Security is not a checkbox on our proposal template. It's the reason most of our clients come to us in the first place — they can't use public LLM APIs because of regulatory or data-sensitivity constraints. This page describes how we think about and operate security across every engagement.
Our security posture
Data minimization
We request only the data strictly required for the engagement. Test data wherever possible. Synthetic data when feasible.
Your infra, your keys
Production credentials never touch our laptops. We operate through bastion hosts or break-glass accounts your team provisions.
Encryption everywhere
At rest with AES-256, in transit with TLS 1.3. Model weights encrypted on disk. PII redacted at ingestion.
Audit trails
Every model inference logged with request, response, timestamp, user. Retention configurable per engagement.
Access control
SSO via your IdP (Okta, Azure AD, Google Workspace). Role-based permissions. Just-in-time elevation, never standing admin.
Incident response
Documented IR playbook, 24-hour notification commitment for security events, quarterly tabletop exercises.
Compliance frameworks we build to
- GDPR (EU) — DPA available, data residency options, right-to-be-forgotten support
- DPDP (India) — compliant handling of personal data per the Digital Personal Data Protection Act 2023
- HIPAA (US healthcare) — BAA available for healthcare engagements, PHI isolation architecture
- SOC 2 Type II — system architecture designed to pass SOC 2 audits; we can support your Type II engagement
- ISO 27001 — ISMS-compatible logging and controls
- PCI-DSS — when card data is in scope (we recommend keeping it out of scope where possible)
Prompt injection & LLM-specific threats
Traditional security models don't cover LLM-specific attack vectors — prompt injection, jailbreaks, data exfiltration via output, training data leakage.
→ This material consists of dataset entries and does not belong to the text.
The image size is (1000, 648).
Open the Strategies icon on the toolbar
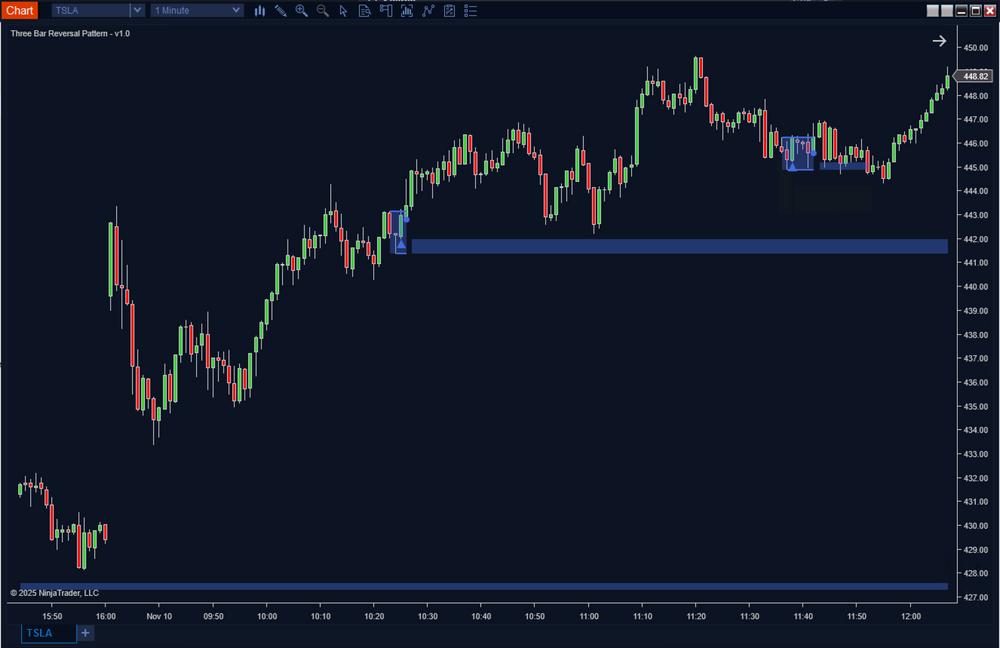[x=428, y=11]
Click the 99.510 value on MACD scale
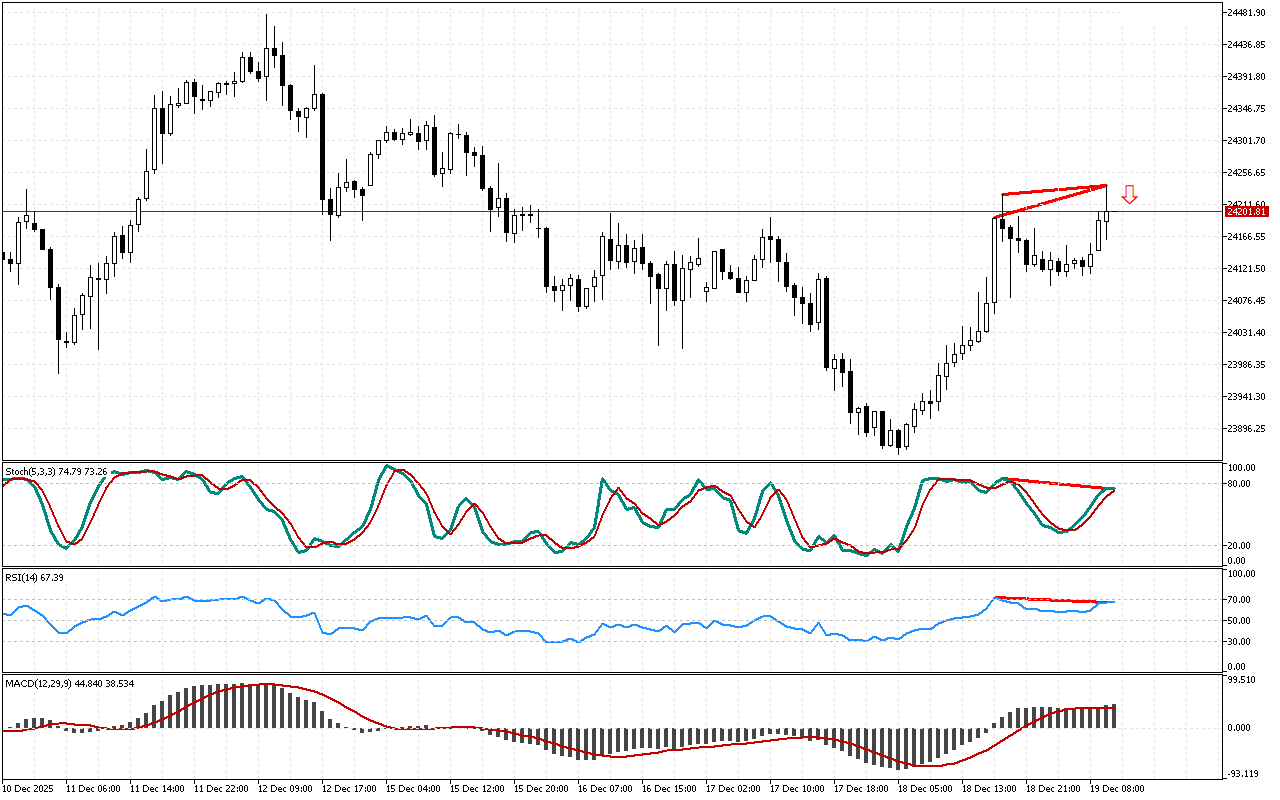The image size is (1280, 800). [x=1244, y=680]
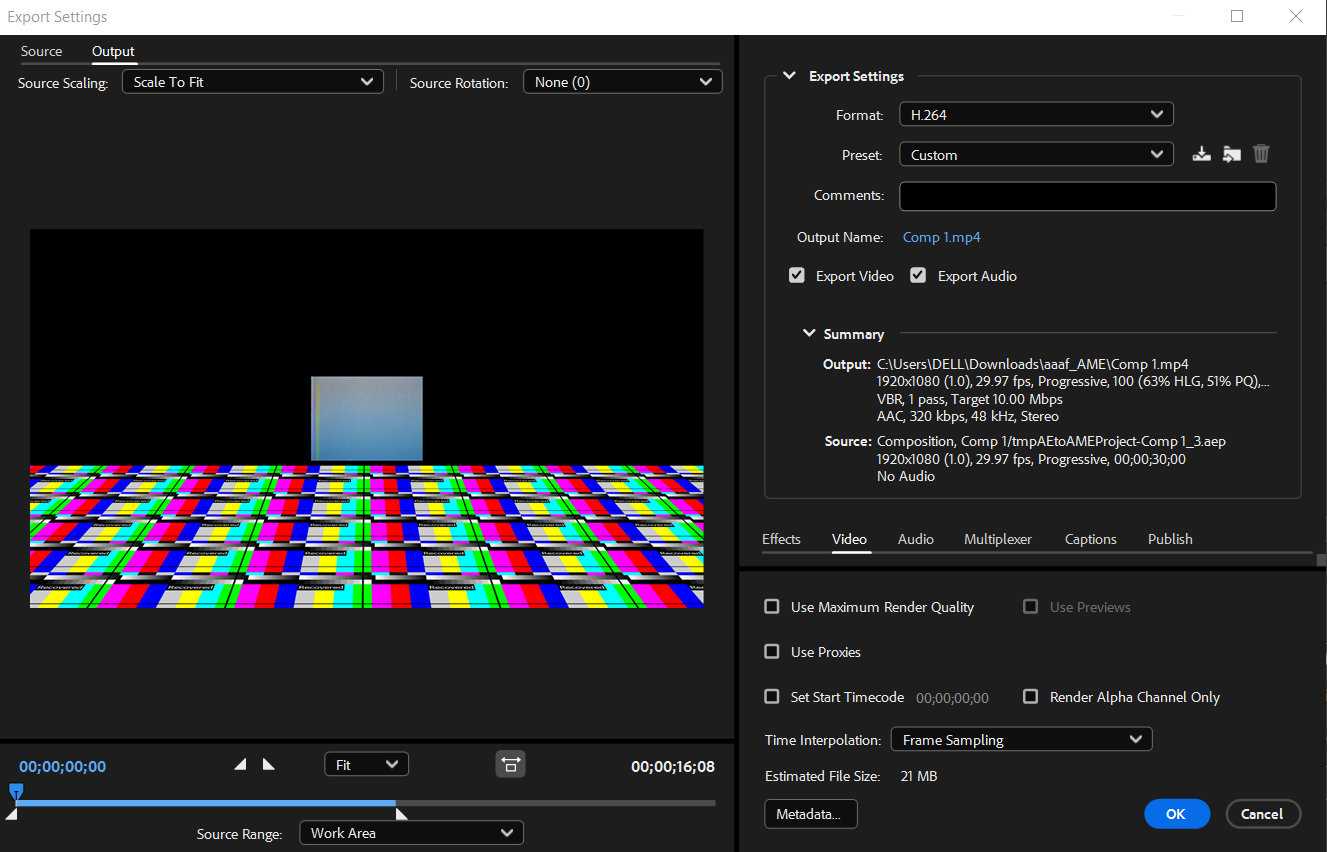Click the Set In Point triangle
Image resolution: width=1327 pixels, height=852 pixels.
[240, 765]
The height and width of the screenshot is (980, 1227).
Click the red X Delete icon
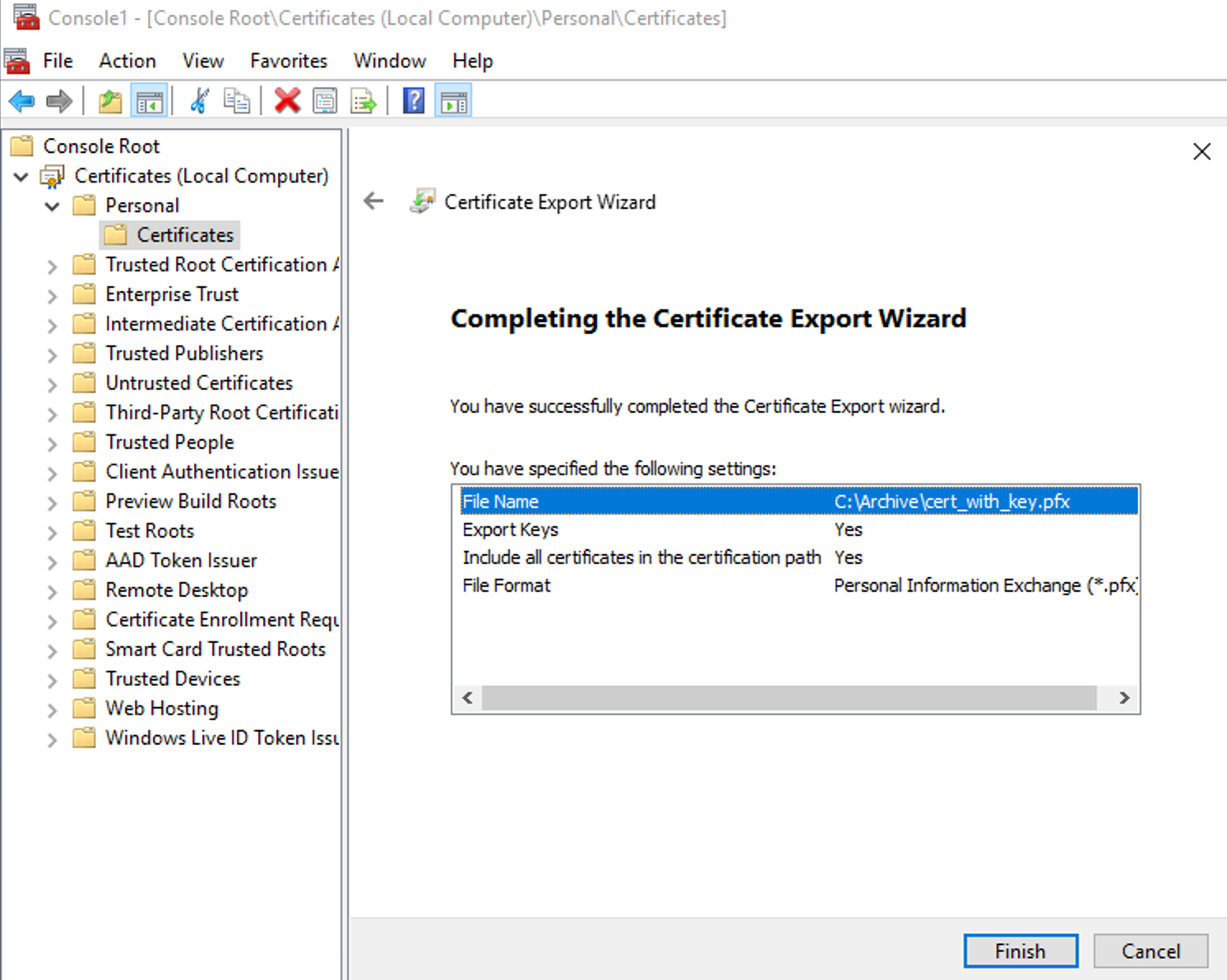[287, 102]
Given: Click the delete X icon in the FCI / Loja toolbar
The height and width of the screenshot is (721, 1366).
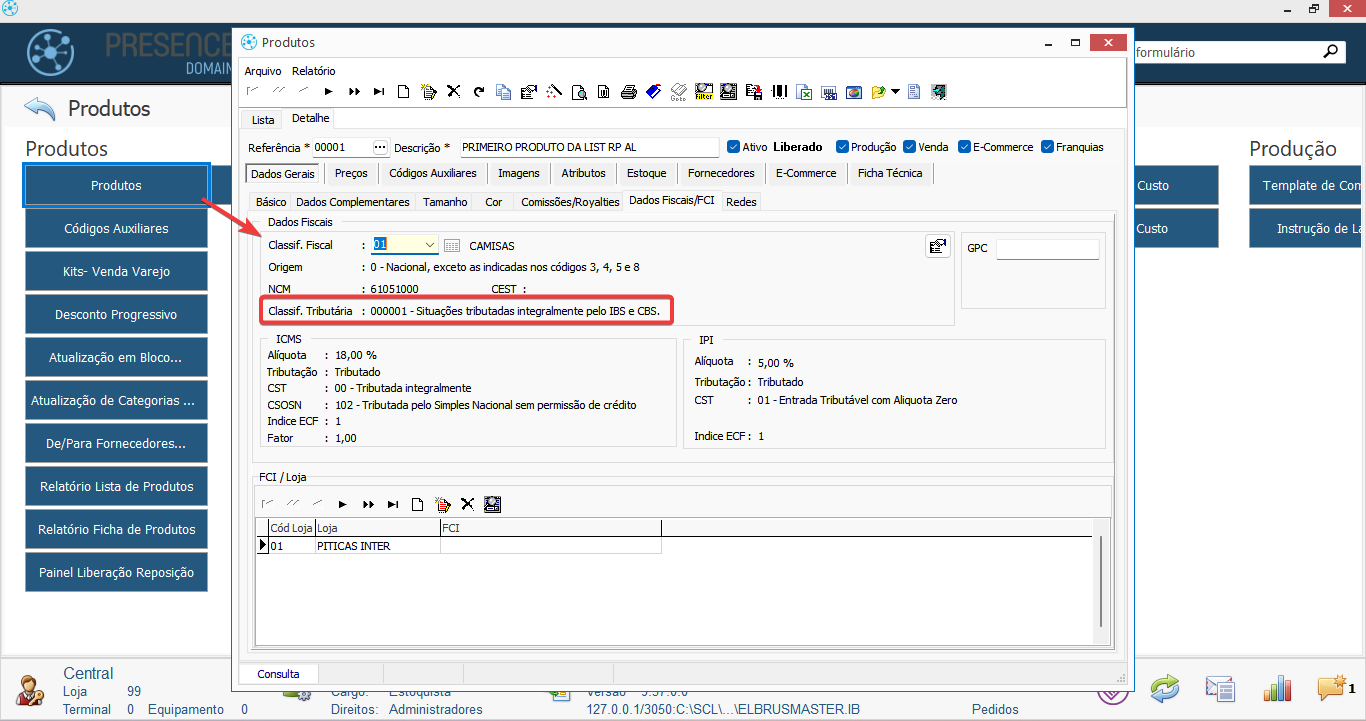Looking at the screenshot, I should (x=467, y=504).
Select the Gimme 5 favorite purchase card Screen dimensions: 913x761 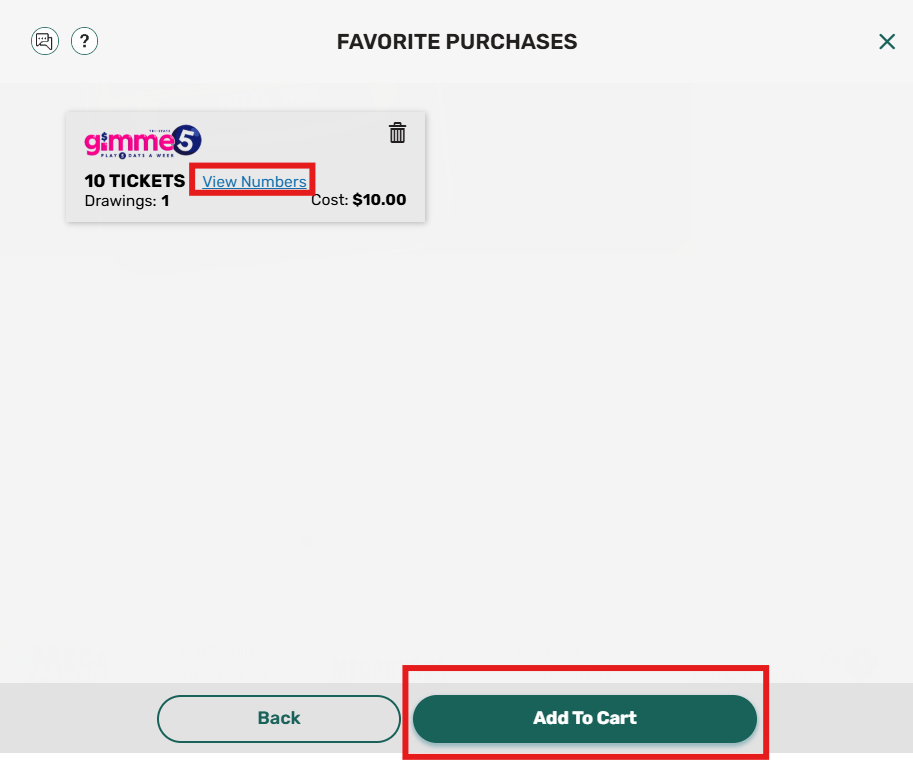point(245,166)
Every system we ship includes:
- Input sanitization — filtering and rewriting of suspicious prompt patterns before they hit the model
- Output filtering — PII detection, code execution blocking, URL extraction, competitor-mention redaction as needed
- Constrained generation — structured output schemas that prevent free-form exfiltration
- Rate limiting & anomaly detection — unusual query patterns trigger review
- System prompt hardening — protection against prompt leakage and instruction override
What happens to your data after engagement ends
Your data never leaves your infrastructure to begin with, by default. When we do need temporary access (e.g., a sample for model evaluation), it's scoped, time-boxed, and destroyed on engagement close. We provide a signed data destruction certificate within 30 days of project end.
Responsible disclosure
Found a security issue in our code, documentation, or public-facing systems? Email info@adorbistech.com with subject line "Security". We commit to acknowledging within 48 hours and a full response within 7 days. We do not currently run a bug bounty but will credit responsible disclosures publicly with consent.